— What is being asked —
From the data that follows, print exactly the lines starting at the one containing "Click the $93.30" and ending at the one containing "This screenshot has height=444, width=699."; include both of them and nothing more.
*** Opening Material for the task ***
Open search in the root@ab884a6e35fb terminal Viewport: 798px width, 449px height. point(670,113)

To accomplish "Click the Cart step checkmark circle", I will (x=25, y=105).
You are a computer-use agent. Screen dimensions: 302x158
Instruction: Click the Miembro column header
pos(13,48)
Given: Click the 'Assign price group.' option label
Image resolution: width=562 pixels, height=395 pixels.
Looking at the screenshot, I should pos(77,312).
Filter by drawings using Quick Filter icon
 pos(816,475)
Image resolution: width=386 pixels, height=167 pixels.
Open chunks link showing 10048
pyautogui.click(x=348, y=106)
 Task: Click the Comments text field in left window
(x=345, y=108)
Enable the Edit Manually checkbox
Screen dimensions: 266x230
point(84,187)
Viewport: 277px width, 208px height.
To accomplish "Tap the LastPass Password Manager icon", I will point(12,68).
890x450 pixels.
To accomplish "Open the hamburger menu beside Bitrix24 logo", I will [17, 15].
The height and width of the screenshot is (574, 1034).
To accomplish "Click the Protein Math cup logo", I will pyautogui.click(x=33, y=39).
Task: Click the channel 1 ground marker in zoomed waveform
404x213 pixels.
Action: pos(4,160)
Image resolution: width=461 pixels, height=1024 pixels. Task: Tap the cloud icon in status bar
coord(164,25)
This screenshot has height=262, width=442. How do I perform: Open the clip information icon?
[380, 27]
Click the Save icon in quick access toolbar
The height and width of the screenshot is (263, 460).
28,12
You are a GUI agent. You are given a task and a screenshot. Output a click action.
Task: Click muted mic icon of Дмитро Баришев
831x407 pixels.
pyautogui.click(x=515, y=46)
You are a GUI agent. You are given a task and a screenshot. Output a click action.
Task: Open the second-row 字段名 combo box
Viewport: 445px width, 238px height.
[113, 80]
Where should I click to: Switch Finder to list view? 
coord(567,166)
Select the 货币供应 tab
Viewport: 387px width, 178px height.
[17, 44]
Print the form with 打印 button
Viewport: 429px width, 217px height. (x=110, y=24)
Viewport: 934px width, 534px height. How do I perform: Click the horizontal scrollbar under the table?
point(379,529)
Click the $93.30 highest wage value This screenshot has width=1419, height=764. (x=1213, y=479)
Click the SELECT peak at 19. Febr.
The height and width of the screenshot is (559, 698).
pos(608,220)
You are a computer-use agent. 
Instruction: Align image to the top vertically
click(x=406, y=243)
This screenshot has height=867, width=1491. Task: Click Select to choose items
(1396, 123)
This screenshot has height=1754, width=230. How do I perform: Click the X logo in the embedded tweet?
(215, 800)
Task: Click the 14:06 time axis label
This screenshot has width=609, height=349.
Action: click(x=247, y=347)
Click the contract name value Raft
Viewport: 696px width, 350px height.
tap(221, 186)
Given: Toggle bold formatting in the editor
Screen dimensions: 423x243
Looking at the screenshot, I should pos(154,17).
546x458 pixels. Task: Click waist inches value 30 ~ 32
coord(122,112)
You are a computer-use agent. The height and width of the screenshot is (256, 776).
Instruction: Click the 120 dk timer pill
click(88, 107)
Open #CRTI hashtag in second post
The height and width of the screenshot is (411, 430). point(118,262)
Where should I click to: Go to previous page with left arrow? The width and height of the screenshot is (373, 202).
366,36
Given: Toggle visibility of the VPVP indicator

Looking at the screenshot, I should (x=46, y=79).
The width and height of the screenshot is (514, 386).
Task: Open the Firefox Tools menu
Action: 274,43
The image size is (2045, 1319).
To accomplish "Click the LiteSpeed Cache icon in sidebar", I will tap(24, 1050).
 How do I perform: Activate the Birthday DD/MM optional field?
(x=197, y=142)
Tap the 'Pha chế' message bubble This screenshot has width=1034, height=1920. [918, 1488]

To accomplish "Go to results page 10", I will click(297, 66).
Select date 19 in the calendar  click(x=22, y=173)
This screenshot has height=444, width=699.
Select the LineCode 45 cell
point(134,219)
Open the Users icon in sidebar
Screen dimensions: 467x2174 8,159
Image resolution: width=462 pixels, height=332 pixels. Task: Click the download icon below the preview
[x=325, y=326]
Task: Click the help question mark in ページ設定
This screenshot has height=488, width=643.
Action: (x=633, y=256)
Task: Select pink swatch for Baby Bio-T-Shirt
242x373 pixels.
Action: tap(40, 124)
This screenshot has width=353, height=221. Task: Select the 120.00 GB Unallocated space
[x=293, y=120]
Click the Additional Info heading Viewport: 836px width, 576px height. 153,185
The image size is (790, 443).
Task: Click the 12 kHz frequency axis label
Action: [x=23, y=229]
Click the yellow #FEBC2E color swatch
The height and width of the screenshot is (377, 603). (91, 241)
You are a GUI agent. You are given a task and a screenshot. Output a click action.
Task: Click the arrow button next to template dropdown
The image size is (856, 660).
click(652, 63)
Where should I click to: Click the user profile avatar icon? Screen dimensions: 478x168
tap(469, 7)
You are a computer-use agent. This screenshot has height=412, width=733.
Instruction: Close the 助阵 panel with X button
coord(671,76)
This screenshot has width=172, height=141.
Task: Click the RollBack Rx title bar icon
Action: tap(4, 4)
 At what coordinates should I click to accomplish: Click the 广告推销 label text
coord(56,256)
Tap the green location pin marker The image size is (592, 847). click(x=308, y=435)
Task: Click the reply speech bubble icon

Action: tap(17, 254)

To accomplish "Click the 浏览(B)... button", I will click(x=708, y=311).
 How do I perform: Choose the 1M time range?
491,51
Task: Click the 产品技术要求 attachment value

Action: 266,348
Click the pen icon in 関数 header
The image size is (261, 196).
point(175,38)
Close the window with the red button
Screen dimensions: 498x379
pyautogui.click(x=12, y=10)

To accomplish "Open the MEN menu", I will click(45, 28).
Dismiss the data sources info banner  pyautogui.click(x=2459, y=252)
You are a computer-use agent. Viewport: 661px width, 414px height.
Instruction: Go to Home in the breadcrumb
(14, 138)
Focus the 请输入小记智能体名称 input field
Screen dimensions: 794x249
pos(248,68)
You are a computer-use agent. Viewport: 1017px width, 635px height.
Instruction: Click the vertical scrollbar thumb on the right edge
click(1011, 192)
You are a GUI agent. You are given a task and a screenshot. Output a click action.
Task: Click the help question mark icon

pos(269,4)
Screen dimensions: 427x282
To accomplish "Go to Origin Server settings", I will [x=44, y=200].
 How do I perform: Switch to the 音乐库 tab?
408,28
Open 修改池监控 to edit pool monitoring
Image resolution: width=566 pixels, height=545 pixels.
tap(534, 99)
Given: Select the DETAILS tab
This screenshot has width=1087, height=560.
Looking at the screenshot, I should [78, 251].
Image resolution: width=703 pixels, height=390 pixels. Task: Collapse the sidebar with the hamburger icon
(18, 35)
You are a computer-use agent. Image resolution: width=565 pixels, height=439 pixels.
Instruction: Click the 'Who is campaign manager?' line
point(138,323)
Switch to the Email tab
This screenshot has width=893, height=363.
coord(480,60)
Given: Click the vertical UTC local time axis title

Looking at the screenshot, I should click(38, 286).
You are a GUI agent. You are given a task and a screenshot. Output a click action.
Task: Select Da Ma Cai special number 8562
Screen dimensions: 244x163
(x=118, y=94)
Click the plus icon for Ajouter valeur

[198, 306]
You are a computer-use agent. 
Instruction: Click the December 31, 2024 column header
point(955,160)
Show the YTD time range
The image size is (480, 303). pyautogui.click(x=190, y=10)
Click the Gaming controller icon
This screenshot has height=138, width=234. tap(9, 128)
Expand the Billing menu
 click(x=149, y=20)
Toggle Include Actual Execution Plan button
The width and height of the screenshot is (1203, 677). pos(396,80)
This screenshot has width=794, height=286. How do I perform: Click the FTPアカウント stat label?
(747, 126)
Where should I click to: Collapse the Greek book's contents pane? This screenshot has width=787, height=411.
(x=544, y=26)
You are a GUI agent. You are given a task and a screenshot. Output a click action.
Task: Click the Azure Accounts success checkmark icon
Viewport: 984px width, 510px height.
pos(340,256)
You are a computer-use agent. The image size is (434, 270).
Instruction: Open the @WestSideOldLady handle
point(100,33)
*** Closing Material for the task ***
— Solution below —
Click the $93.30 highest wage value This screenshot has width=1419, height=764. (x=1213, y=479)
Click the SELECT peak at 19. Febr.
The height and width of the screenshot is (559, 698).
pos(608,220)
You are a computer-use agent. 
Instruction: Align image to the top vertically
click(x=406, y=243)
This screenshot has height=867, width=1491. Task: Click Select to choose items
(1396, 123)
This screenshot has height=1754, width=230. How do I perform: Click the X logo in the embedded tweet?
(215, 800)
Task: Click the 14:06 time axis label
This screenshot has width=609, height=349.
Action: click(x=247, y=347)
Click the contract name value Raft
Viewport: 696px width, 350px height.
tap(221, 186)
Given: Toggle bold formatting in the editor
Screen dimensions: 423x243
Looking at the screenshot, I should pos(154,17).
546x458 pixels. Task: Click waist inches value 30 ~ 32
coord(122,112)
You are a computer-use agent. The height and width of the screenshot is (256, 776).
Instruction: Click the 120 dk timer pill
click(88, 107)
Open #CRTI hashtag in second post
The height and width of the screenshot is (411, 430). point(118,262)
Where should I click to: Go to previous page with left arrow? The width and height of the screenshot is (373, 202).
366,36
Given: Toggle visibility of the VPVP indicator

Looking at the screenshot, I should (x=46, y=79).
The width and height of the screenshot is (514, 386).
Task: Open the Firefox Tools menu
Action: 274,43
The image size is (2045, 1319).
To accomplish "Click the LiteSpeed Cache icon in sidebar", I will tap(24, 1050).
 How do I perform: Activate the Birthday DD/MM optional field?
(x=197, y=142)
Tap the 'Pha chế' message bubble This screenshot has width=1034, height=1920. [918, 1488]

To accomplish "Go to results page 10", I will click(297, 66).
Select date 19 in the calendar  click(x=22, y=173)
This screenshot has height=444, width=699.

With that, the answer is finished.